## Written request
Format every line of the rows below as a JSON list of strings, with one string per line and blank lines omitted.

## Extracted records
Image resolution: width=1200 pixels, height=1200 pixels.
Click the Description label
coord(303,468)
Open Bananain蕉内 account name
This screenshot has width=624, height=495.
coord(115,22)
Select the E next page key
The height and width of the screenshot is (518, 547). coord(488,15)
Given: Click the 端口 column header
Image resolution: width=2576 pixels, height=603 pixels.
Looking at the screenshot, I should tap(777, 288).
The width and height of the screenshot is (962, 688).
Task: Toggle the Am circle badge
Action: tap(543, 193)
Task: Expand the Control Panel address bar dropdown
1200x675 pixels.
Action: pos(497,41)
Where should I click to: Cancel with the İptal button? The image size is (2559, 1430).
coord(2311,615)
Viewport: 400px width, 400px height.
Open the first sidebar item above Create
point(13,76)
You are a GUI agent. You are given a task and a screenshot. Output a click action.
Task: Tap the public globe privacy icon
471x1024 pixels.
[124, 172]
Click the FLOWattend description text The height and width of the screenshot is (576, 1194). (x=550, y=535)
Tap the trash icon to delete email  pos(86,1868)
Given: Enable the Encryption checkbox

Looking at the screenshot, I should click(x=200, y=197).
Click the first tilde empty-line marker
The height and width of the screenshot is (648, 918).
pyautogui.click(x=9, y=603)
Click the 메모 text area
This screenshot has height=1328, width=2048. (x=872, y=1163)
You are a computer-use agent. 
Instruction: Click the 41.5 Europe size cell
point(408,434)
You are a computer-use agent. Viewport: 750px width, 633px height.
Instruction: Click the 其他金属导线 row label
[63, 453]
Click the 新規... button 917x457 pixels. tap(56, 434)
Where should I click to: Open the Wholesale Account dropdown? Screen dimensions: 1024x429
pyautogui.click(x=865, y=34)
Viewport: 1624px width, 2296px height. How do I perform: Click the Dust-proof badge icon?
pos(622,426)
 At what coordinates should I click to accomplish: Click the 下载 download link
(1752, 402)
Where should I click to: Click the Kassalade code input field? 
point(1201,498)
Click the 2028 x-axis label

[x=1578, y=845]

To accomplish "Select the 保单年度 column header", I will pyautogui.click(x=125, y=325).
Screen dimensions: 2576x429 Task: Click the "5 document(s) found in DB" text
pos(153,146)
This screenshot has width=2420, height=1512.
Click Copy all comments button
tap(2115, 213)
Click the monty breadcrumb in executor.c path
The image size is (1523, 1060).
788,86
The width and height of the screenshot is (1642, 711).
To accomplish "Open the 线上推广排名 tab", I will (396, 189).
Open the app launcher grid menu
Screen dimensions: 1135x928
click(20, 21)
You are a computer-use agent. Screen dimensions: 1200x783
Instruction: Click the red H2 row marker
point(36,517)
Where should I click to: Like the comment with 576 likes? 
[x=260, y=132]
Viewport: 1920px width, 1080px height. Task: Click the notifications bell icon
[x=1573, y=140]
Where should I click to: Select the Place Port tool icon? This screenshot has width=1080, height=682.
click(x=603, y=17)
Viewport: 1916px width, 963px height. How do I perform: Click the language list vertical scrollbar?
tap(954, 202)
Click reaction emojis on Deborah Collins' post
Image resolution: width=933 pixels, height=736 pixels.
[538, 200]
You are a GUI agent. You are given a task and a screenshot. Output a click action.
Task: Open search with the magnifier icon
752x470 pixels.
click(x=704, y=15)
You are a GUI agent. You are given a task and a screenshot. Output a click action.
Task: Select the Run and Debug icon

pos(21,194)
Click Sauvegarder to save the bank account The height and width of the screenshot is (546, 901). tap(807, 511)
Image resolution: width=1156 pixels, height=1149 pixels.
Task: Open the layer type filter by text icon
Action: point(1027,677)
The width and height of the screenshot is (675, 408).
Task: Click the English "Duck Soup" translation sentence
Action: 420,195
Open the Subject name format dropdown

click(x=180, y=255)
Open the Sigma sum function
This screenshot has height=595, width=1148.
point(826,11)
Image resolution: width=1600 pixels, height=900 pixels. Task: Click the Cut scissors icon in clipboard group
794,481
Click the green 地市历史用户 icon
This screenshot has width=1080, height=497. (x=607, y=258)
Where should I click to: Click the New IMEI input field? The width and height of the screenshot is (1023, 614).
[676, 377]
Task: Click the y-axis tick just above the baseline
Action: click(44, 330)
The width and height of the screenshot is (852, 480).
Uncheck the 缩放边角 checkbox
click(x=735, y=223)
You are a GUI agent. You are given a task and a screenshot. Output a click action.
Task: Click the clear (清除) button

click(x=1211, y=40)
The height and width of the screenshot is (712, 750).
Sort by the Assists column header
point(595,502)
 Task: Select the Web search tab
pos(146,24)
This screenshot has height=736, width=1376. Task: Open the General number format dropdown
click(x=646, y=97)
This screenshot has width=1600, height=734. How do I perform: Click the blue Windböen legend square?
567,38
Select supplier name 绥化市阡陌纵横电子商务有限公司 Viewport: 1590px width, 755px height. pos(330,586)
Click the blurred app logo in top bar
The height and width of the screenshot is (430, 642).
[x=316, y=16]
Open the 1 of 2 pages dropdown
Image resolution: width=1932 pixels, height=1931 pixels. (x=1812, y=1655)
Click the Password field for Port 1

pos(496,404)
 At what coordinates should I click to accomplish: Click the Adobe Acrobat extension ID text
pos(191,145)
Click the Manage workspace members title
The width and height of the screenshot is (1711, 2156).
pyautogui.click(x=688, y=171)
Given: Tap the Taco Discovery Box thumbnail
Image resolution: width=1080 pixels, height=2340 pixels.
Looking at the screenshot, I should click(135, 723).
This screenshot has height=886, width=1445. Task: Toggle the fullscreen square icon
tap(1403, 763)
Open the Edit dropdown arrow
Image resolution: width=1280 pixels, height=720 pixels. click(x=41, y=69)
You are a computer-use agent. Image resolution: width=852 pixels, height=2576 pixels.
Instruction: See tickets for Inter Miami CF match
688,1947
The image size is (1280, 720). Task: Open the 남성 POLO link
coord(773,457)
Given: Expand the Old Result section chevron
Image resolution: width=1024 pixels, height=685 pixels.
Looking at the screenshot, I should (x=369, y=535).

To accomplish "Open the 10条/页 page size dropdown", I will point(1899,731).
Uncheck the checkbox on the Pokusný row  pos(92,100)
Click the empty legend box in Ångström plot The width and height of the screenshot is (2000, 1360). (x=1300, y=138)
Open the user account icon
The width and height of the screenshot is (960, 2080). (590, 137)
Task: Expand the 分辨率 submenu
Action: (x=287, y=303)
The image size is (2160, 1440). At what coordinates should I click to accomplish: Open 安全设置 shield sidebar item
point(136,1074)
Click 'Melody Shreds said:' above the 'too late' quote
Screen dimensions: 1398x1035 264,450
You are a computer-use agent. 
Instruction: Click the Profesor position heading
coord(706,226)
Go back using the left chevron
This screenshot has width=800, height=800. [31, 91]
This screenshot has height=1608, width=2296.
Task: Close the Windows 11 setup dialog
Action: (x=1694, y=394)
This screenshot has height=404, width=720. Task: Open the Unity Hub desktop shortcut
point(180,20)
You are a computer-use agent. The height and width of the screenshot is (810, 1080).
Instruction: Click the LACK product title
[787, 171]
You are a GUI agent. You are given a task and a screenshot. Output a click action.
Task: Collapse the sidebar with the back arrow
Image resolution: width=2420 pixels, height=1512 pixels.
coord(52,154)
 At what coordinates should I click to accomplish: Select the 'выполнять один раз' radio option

## Solution to the exercise
[
  "Image resolution: width=1200 pixels, height=1200 pixels.",
  "Click the Description label",
  "coord(303,468)",
  "Open Bananain蕉内 account name",
  "This screenshot has width=624, height=495.",
  "coord(115,22)",
  "Select the E next page key",
  "The height and width of the screenshot is (518, 547). coord(488,15)",
  "Given: Click the 端口 column header",
  "Image resolution: width=2576 pixels, height=603 pixels.",
  "Looking at the screenshot, I should tap(777, 288).",
  "The width and height of the screenshot is (962, 688).",
  "Task: Toggle the Am circle badge",
  "Action: tap(543, 193)",
  "Task: Expand the Control Panel address bar dropdown",
  "1200x675 pixels.",
  "Action: pos(497,41)",
  "Where should I click to: Cancel with the İptal button? The image size is (2559, 1430).",
  "coord(2311,615)",
  "Viewport: 400px width, 400px height.",
  "Open the first sidebar item above Create",
  "point(13,76)",
  "You are a GUI agent. You are given a task and a screenshot. Output a click action.",
  "Task: Tap the public globe privacy icon",
  "471x1024 pixels.",
  "[124, 172]",
  "Click the FLOWattend description text The height and width of the screenshot is (576, 1194). (x=550, y=535)",
  "Tap the trash icon to delete email  pos(86,1868)",
  "Given: Enable the Encryption checkbox",
  "Looking at the screenshot, I should click(x=200, y=197).",
  "Click the first tilde empty-line marker",
  "The height and width of the screenshot is (648, 918).",
  "pyautogui.click(x=9, y=603)",
  "Click the 메모 text area",
  "This screenshot has height=1328, width=2048. (x=872, y=1163)",
  "You are a computer-use agent. ",
  "Instruction: Click the 41.5 Europe size cell",
  "point(408,434)",
  "You are a computer-use agent. Viewport: 750px width, 633px height.",
  "Instruction: Click the 其他金属导线 row label",
  "[63, 453]",
  "Click the 新規... button 917x457 pixels. tap(56, 434)",
  "Where should I click to: Open the Wholesale Account dropdown? Screen dimensions: 1024x429",
  "pyautogui.click(x=865, y=34)",
  "Viewport: 1624px width, 2296px height. How do I perform: Click the Dust-proof badge icon?",
  "pos(622,426)",
  " At what coordinates should I click to accomplish: Click the 下载 download link",
  "(1752, 402)",
  "Where should I click to: Click the Kassalade code input field? ",
  "point(1201,498)",
  "Click the 2028 x-axis label",
  "[x=1578, y=845]",
  "To accomplish \"Select the 保单年度 column header\", I will pyautogui.click(x=125, y=325).",
  "Screen dimensions: 2576x429 Task: Click the \"5 document(s) found in DB\" text",
  "pos(153,146)",
  "This screenshot has width=2420, height=1512.",
  "Click Copy all comments button",
  "tap(2115, 213)",
  "Click the monty breadcrumb in executor.c path",
  "The image size is (1523, 1060).",
  "788,86",
  "The width and height of the screenshot is (1642, 711).",
  "To accomplish \"Open the 线上推广排名 tab\", I will (396, 189).",
  "Open the app launcher grid menu",
  "Screen dimensions: 1135x928",
  "click(20, 21)",
  "You are a computer-use agent. Screen dimensions: 1200x783",
  "Instruction: Click the red H2 row marker",
  "point(36,517)",
  "Where should I click to: Like the comment with 576 likes? ",
  "[x=260, y=132]",
  "Viewport: 1920px width, 1080px height. Task: Click the notifications bell icon",
  "[x=1573, y=140]",
  "Where should I click to: Select the Place Port tool icon? This screenshot has width=1080, height=682.",
  "click(x=603, y=17)",
  "Viewport: 1916px width, 963px height. How do I perform: Click the language list vertical scrollbar?",
  "tap(954, 202)",
  "Click reaction emojis on Deborah Collins' post",
  "Image resolution: width=933 pixels, height=736 pixels.",
  "[538, 200]",
  "You are a GUI agent. You are given a task and a screenshot. Output a click action.",
  "Task: Open search with the magnifier icon",
  "752x470 pixels.",
  "click(x=704, y=15)",
  "You are a GUI agent. You are given a task and a screenshot. Output a click action.",
  "Task: Select the Run and Debug icon",
  "pos(21,194)",
  "Click Sauvegarder to save the bank account The height and width of the screenshot is (546, 901). tap(807, 511)",
  "Image resolution: width=1156 pixels, height=1149 pixels.",
  "Task: Open the layer type filter by text icon",
  "Action: point(1027,677)",
  "The width and height of the screenshot is (675, 408).",
  "Task: Click the English \"Duck Soup\" translation sentence",
  "Action: 420,195",
  "Open the Subject name format dropdown",
  "click(x=180, y=255)",
  "Open the Sigma sum function",
  "This screenshot has height=595, width=1148.",
  "point(826,11)",
  "Image resolution: width=1600 pixels, height=900 pixels. Task: Click the Cut scissors icon in clipboard group",
  "794,481",
  "Click the green 地市历史用户 icon",
  "This screenshot has width=1080, height=497. (x=607, y=258)",
  "Where should I click to: Click the New IMEI input field? The width and height of the screenshot is (1023, 614).",
  "[676, 377]",
  "Task: Click the y-axis tick just above the baseline",
  "Action: click(44, 330)",
  "The width and height of the screenshot is (852, 480).",
  "Uncheck the 缩放边角 checkbox",
  "click(x=735, y=223)",
  "You are a GUI agent. You are given a task and a screenshot. Output a click action.",
  "Task: Click the clear (清除) button",
  "click(x=1211, y=40)",
  "The height and width of the screenshot is (712, 750).",
  "Sort by the Assists column header",
  "point(595,502)",
  " Task: Select the Web search tab",
  "pos(146,24)",
  "This screenshot has height=736, width=1376. Task: Open the General number format dropdown",
  "click(x=646, y=97)",
  "This screenshot has width=1600, height=734. How do I perform: Click the blue Windböen legend square?",
  "567,38",
  "Select supplier name 绥化市阡陌纵横电子商务有限公司 Viewport: 1590px width, 755px height. pos(330,586)",
  "Click the blurred app logo in top bar",
  "The height and width of the screenshot is (430, 642).",
  "[x=316, y=16]",
  "Open the 1 of 2 pages dropdown",
  "Image resolution: width=1932 pixels, height=1931 pixels. (x=1812, y=1655)",
  "Click the Password field for Port 1",
  "pos(496,404)",
  " At what coordinates should I click to accomplish: Click the Adobe Acrobat extension ID text",
  "pos(191,145)",
  "Click the Manage workspace members title",
  "The width and height of the screenshot is (1711, 2156).",
  "pyautogui.click(x=688, y=171)",
  "Given: Tap the Taco Discovery Box thumbnail",
  "Image resolution: width=1080 pixels, height=2340 pixels.",
  "Looking at the screenshot, I should click(135, 723).",
  "This screenshot has height=886, width=1445. Task: Toggle the fullscreen square icon",
  "tap(1403, 763)",
  "Open the Edit dropdown arrow",
  "Image resolution: width=1280 pixels, height=720 pixels. click(x=41, y=69)",
  "You are a computer-use agent. Image resolution: width=852 pixels, height=2576 pixels.",
  "Instruction: See tickets for Inter Miami CF match",
  "688,1947",
  "The image size is (1280, 720). Task: Open the 남성 POLO link",
  "coord(773,457)",
  "Given: Expand the Old Result section chevron",
  "Image resolution: width=1024 pixels, height=685 pixels.",
  "Looking at the screenshot, I should (x=369, y=535).",
  "To accomplish \"Open the 10条/页 page size dropdown\", I will point(1899,731).",
  "Uncheck the checkbox on the Pokusný row  pos(92,100)",
  "Click the empty legend box in Ångström plot The width and height of the screenshot is (2000, 1360). (x=1300, y=138)",
  "Open the user account icon",
  "The width and height of the screenshot is (960, 2080). (590, 137)",
  "Task: Expand the 分辨率 submenu",
  "Action: (x=287, y=303)",
  "The image size is (2160, 1440). At what coordinates should I click to accomplish: Open 安全设置 shield sidebar item",
  "point(136,1074)",
  "Click 'Melody Shreds said:' above the 'too late' quote",
  "Screen dimensions: 1398x1035 264,450",
  "You are a computer-use agent. ",
  "Instruction: Click the Profesor position heading",
  "coord(706,226)",
  "Go back using the left chevron",
  "This screenshot has width=800, height=800. [31, 91]",
  "This screenshot has height=1608, width=2296.",
  "Task: Close the Windows 11 setup dialog",
  "Action: (x=1694, y=394)",
  "This screenshot has height=404, width=720. Task: Open the Unity Hub desktop shortcut",
  "point(180,20)",
  "You are a computer-use agent. The height and width of the screenshot is (810, 1080).",
  "Instruction: Click the LACK product title",
  "[787, 171]",
  "You are a GUI agent. You are given a task and a screenshot. Output a click action.",
  "Task: Collapse the sidebar with the back arrow",
  "Image resolution: width=2420 pixels, height=1512 pixels.",
  "coord(52,154)",
  " At what coordinates should I click to accomplish: Select the 'выполнять один раз' radio option"
]